What are the key takeaways from the study?
Dr. Limburg: Data from our study showed that racial/ethnic minorities (vs. non-Hispanic Whites) were less likely to be aware of the mt-sDNA test and the recommended age to begin CRC screening. Also, people with a high school education or less (vs. bachelor’s degree or higher) and people who were uninsured (vs. private insurance) were less likely to know the recommended screening interval for mt-sDNA. These data support the need to increase awareness, knowledge, and utilization of this noninvasive, home-based CRC screening test among specific SES and racial/ethnic groups. Interventions to address inequalities in social and economic resources in these populations are also needed to facilitate more equitable adoption of average-risk screening options and reduce disparities in CRC-related health outcomes.
Did any of the study’s findings surprise you?

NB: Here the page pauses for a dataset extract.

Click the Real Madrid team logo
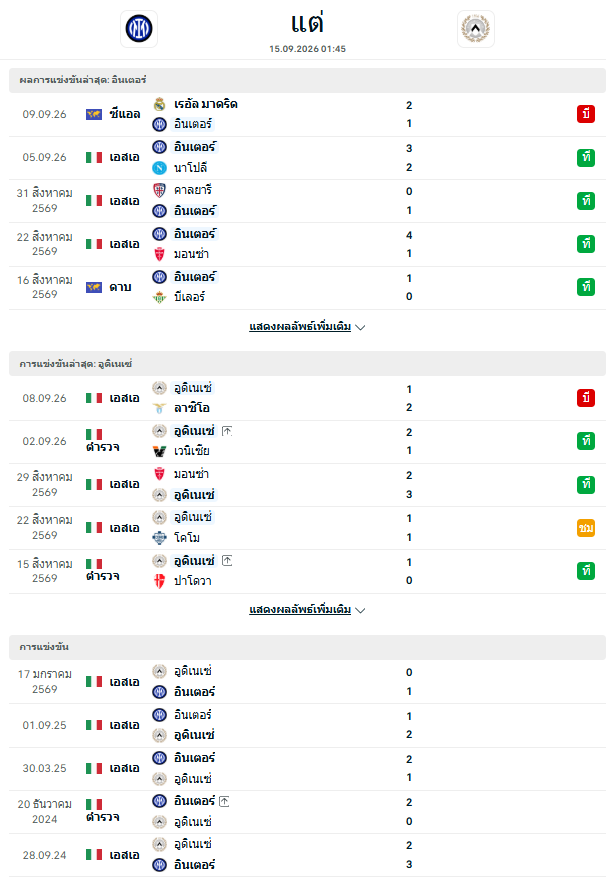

Dr. Limburg: Our findings on the SES and racial/ethnic disparities in the awareness, knowledge, and utilization of CRC screening modalities are consistent with previous studies in this area, which demonstrate that inequities in social and economic resources are associated with imbalanced diffusion of medical innovations.
What limitations did the study have?
Dr. Limburg: Our cross-sectional survey design limited the ability to examine potentially causal relationships between different stages of adoption for medical innovation, and also precluded detailed examination of CRC screening adoption trends over time. Our study also relied on self-reported data to measure CRC screening utilization, without confirmation from medical records. Further, we were unable to rigorously examine potential interactions between race/ethnicity and SES indicators, due to the limited number of participants in some race/ethnicity and SES categories.
Do you have any future research plans pertaining to this area?
Dr. Limburg: Future longitudinal research is encouraged to follow people prospectively and examine how SES and racial/ethnic differences in awareness and knowledge of CRC screening modalities influence utilization, and how these adoption patterns change over time. Investigation of additional factors that may be indicative of social and economic resources, such as immigration status, rural-urban status, and area-level deprivation, would also be informative.
Any information not addressed by the previous questions that you would like to share?
Dr. Limburg: The public health benefits of population-level CRC screening have been consistently and convincingly demonstrated. Further efforts are needed to understand, and address, the unique needs of population groups defined by race/ethnicity, SES, and/or other factors to reduce existing disparities.